• [EXTRACTED TEXT]

┌──

The Signing of Peace in the Hall of Mirrors, Versailles, 28 June 1919 is an oil-on-canvas painting by Irish artist William Orpen, completed in 1919. It was one of the paintings commissioned from Orpen to commemorate the Peace Conference at Versailles in 1919.  The work is held by the Imperial War Museum in London.

Background
Orpen was one of the first people chosen as a war artist by the British Ministry of Information in 1917. Orpen was also the official painter at the peace conference and was commissioned to paint three canvases to record the proceedings. The work was the most expensive of the British public art commissions associated with the First World War: Orpen was paid £3,000; by comparison, John Singer Sargent received £300 for his much larger painting Gassed.

└──

• [WHAT YOU NEED TO DO]
**1.** Summarize the text about Orpen's Versailles painting in two sentences.
**2.** In the entries below, substitute "desktop assistant" for each occurrence of "computer-use agent", leaving everything else unchanged. Omit the pictures from your answer.

Page and screen pointing data
┌──

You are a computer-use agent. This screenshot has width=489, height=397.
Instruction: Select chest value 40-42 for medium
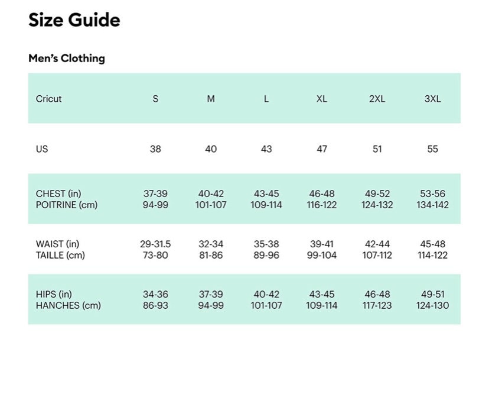tap(211, 193)

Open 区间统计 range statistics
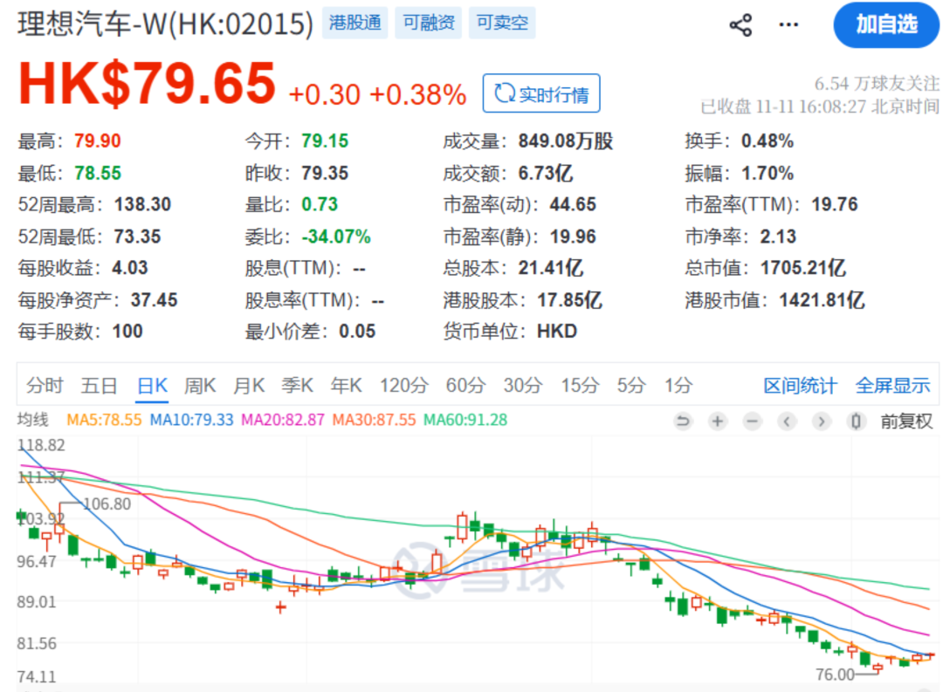pos(800,385)
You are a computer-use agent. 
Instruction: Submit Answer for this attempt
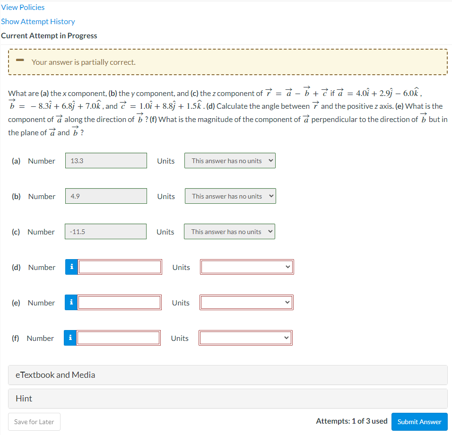click(419, 421)
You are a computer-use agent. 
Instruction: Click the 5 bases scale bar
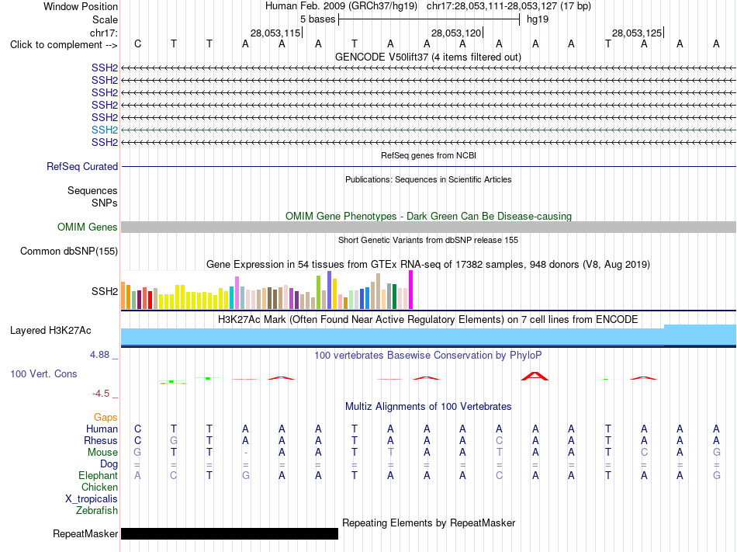pyautogui.click(x=429, y=19)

└──

• [SET OF ANSWERS]
**1.** The Signing of Peace in the Hall of Mirrors, Versailles, 28 June 1919 is an oil-on-canvas painting that Irish artist William Orpen completed in 1919 to commemorate the Peace Conference at Versailles, and it is held by the Imperial War Museum in London. Orpen, one of the first war artists chosen by the British Ministry of Information in 1917, was the official painter at the conference and received £3,000 for this work, making it the most expensive British public art commission associated with the First World War.

**2.**
You are a desktop assistant. This screenshot has width=489, height=397.
Instruction: Select chest value 40-42 for medium
tap(211, 193)

Open 区间统计 range statistics
pos(800,385)
You are a desktop assistant. 
Instruction: Submit Answer for this attempt
click(419, 421)
You are a desktop assistant. 
Instruction: Click the 5 bases scale bar
pyautogui.click(x=429, y=19)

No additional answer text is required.